**INFORMATION PROVIDED**
----------

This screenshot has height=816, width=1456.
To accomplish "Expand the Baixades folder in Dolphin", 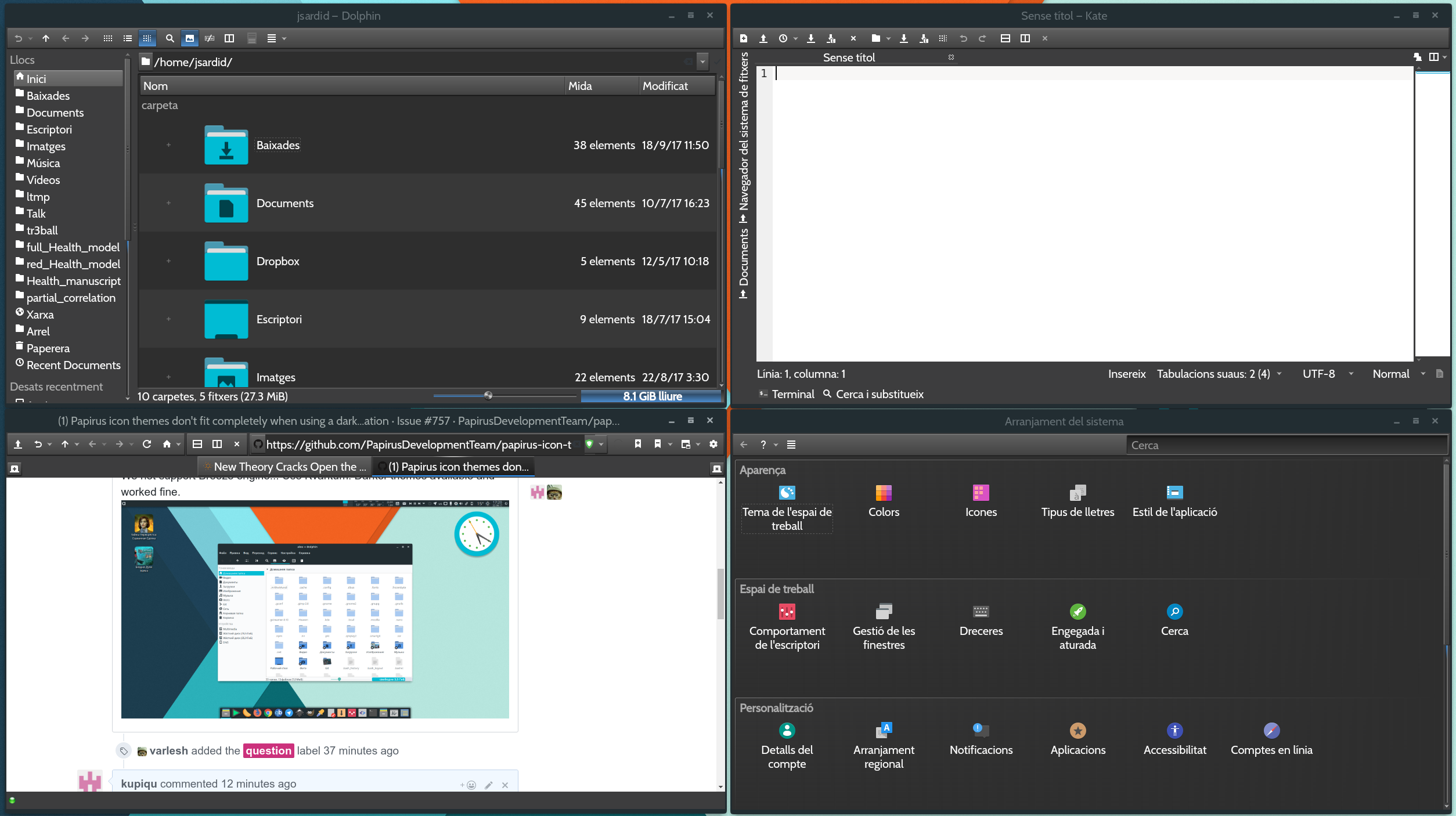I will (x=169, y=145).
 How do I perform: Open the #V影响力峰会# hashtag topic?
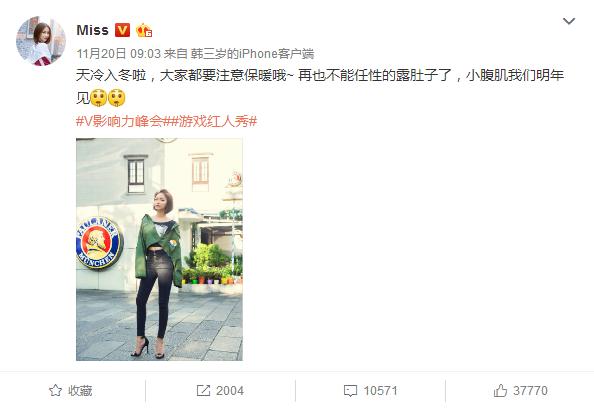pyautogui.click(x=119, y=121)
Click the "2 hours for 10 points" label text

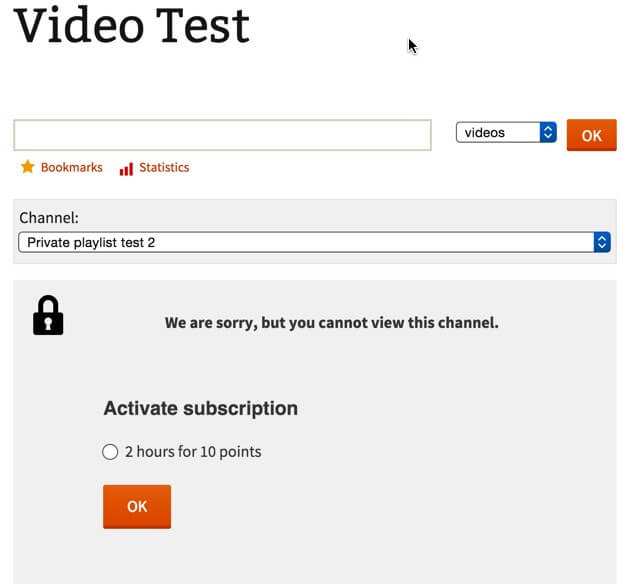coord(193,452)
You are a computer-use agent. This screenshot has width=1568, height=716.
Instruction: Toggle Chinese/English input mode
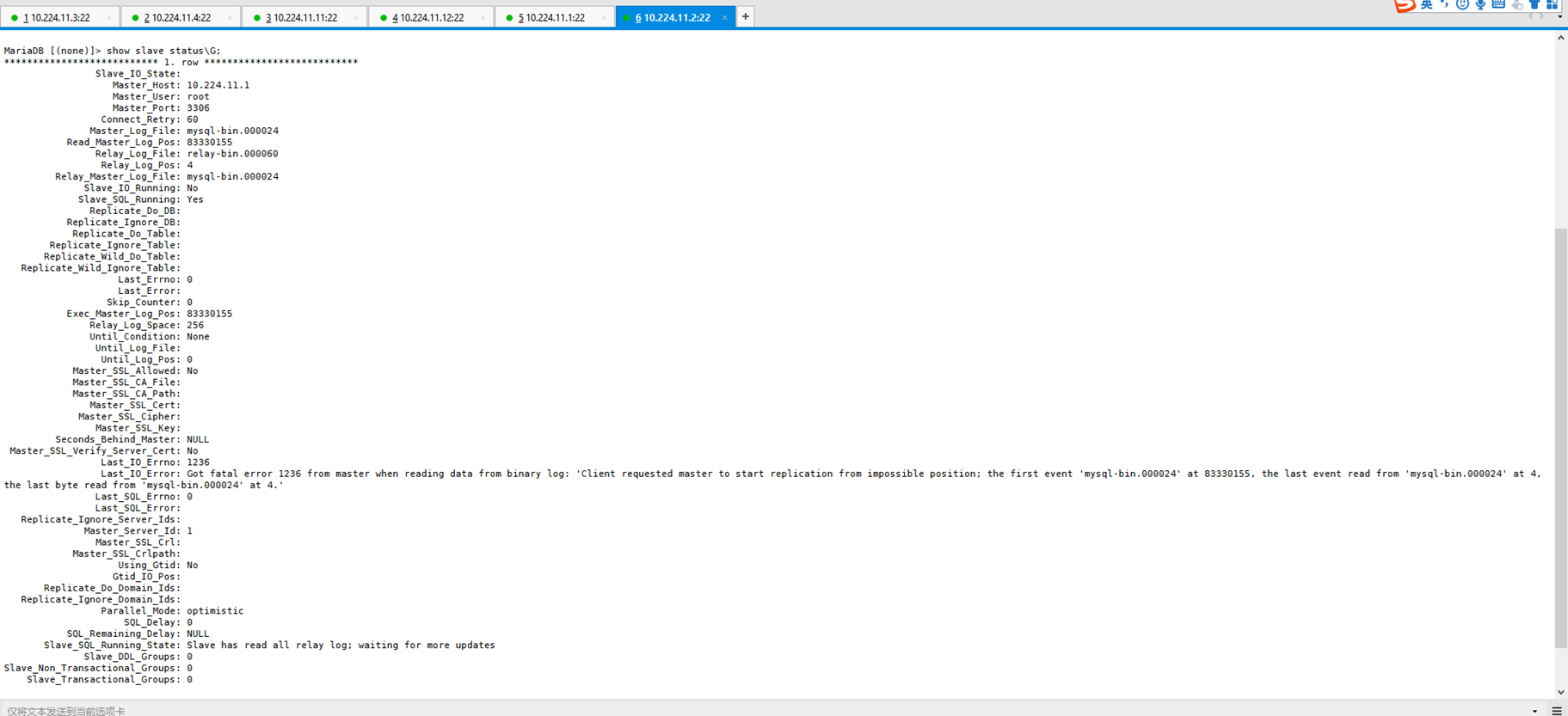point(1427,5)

----------

**WORK INSTRUCTIONS**
Gather each line of the material above that contains the string "height", counting only matches with the same uppercase and lowercase letters.

**EXERCISE RESULT**
This screenshot has height=816, width=1456.
You are a computer-use agent. This screenshot has width=1568, height=716.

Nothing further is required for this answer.